Nos grands-parents ont vécu ici plus de soixante-dix ans. Depuis leur mariage. Notre père et Solange sont nés dans cet appartement. À cette époque, l’immeuble, une imposante construction haussmannienne, appartenait presque entièrement au grand-père de Blanche, Émile Fromet, riche propriétaire foncier qui possédait plusieurs résidences à Passy. On nous parlait souvent d’Émile dans notre enfance. Son portrait trônait au-dessus d’une cheminée. Un homme volontaire avec un menton redoutable, dont Blanche n’avait heureusement pas hérité mais qu’elle avait transmis à sa fille Solange. Très jeunes, nous savions que le mariage de Blanche avec Robert Rey avait été un grand événement, l’union sans tache d’une dynastie d’avocats avec une lignée de docteurs et de propriétaires. Des gens respectables, hautement considérés, influents et riches, ayant reçu la même éducation, issus de la même classe, partageant les mêmes croyances religieuses. Le mariage de notre père, dans les années soixante, avec une fille simple du sud de la France avait dû faire jaser.

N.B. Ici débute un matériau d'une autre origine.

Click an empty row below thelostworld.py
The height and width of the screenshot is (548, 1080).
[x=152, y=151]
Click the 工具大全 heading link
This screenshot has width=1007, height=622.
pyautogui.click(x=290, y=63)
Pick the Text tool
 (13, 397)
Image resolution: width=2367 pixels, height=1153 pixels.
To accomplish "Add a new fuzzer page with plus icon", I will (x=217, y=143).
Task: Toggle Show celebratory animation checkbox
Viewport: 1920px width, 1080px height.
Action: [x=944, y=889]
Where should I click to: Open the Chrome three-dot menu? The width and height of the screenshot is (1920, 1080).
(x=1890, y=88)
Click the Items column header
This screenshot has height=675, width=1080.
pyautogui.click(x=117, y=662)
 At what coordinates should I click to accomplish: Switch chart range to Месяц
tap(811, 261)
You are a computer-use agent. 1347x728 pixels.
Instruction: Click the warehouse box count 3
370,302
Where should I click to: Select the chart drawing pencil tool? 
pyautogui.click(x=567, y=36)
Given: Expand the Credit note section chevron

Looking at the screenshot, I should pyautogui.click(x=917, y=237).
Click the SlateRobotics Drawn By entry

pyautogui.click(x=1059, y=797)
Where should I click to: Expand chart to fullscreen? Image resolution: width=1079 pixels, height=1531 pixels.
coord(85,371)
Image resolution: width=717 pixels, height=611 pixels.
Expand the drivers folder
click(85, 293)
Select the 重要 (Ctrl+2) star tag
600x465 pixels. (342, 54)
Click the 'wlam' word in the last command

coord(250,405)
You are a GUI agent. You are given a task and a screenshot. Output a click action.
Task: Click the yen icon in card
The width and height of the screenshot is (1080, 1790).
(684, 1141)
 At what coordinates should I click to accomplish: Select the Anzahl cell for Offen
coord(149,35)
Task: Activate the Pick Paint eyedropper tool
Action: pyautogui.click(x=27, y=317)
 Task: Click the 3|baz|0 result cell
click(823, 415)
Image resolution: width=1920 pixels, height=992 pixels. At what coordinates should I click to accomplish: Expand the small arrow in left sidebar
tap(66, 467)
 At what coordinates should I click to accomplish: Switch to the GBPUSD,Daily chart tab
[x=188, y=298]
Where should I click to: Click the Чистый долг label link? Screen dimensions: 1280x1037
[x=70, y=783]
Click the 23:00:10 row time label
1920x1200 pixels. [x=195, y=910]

Gaspard nous ouvre. Son visage asymétrique affiche un franc contentement. Je ne peux m’empêcher d’avoir pitié de lui. Il doit avoir cinq ans de plus que moi et on pourrait lui donner l’âge de mon père. Pas de famille, pas d’enfants, aucune vie en dehors de la famille Rey. Même quand il était jeune, il faisait déjà vieux et trottinait dans l’appartement, constamment fourré dans les jupes de sa mère. Gaspard a toujours habité ici, dans une chambre sous les toits appartenant aux Rey, comme sa mère, Odette. Odette a servi nos grands-parents jusqu’à sa mort. Elle nous terrifiait quand nous étions petits, nous obligeant à porter des patins de feutre pour marcher sur le parquet fraîchement ciré, nous imposant de parler à voix basse parce que « Madame » se reposait ou que « Monsieur » lisait Le Figaro dans son bureau et ne voulait pas être dérangé. Personne ne savait qui était le père de Gaspard. Personne ne posait de questions à ce sujet. Quand Mélanie et moi étions enfants, Gaspard accomplissait un tas de petits travaux dans l’appartement et ne semblait pas passer beaucoup de temps à l’école. À la mort de sa mère, il y a dix ans, il a naturellement pris sa suite. Acquérant ainsi une nouvelle importance dont il est très fier.
Mélanie et moi le saluons. Notre venue ensoleille sa semaine. Quand Astrid et moi amenions les enfants voir leur arrière-grand-mère, au bon vieux temps de Malakoff, là encore, il était fou de joie.
Comme toujours, quand je pénètre ici, je suis frappé par l’obscurité qui y règne. L’exposition au nord n’aide pas. Le soleil ne filtre jamais dans cet appartement de quatre cent cinquante mètres carrés. Même au cœur de l’été, l’ambiance est sépulcrale. Solange, notre tante, s’apprête à sortir. Nous ne l’avons pas vue depuis longtemps. Elle nous dit furtivement mais gentiment bonjour, donne une petite tape sur la joue de Mélanie. Elle ne demande aucune nouvelle de notre père. Le frère et la sœur sont voisins, lui avenue Kléber, elle rue Boissière. Ils vivent à cinq minutes l’un de l’autre, sans jamais se voir. Ils ne s’entendent pas. Ils ne s’entendront jamais. C’est trop tard.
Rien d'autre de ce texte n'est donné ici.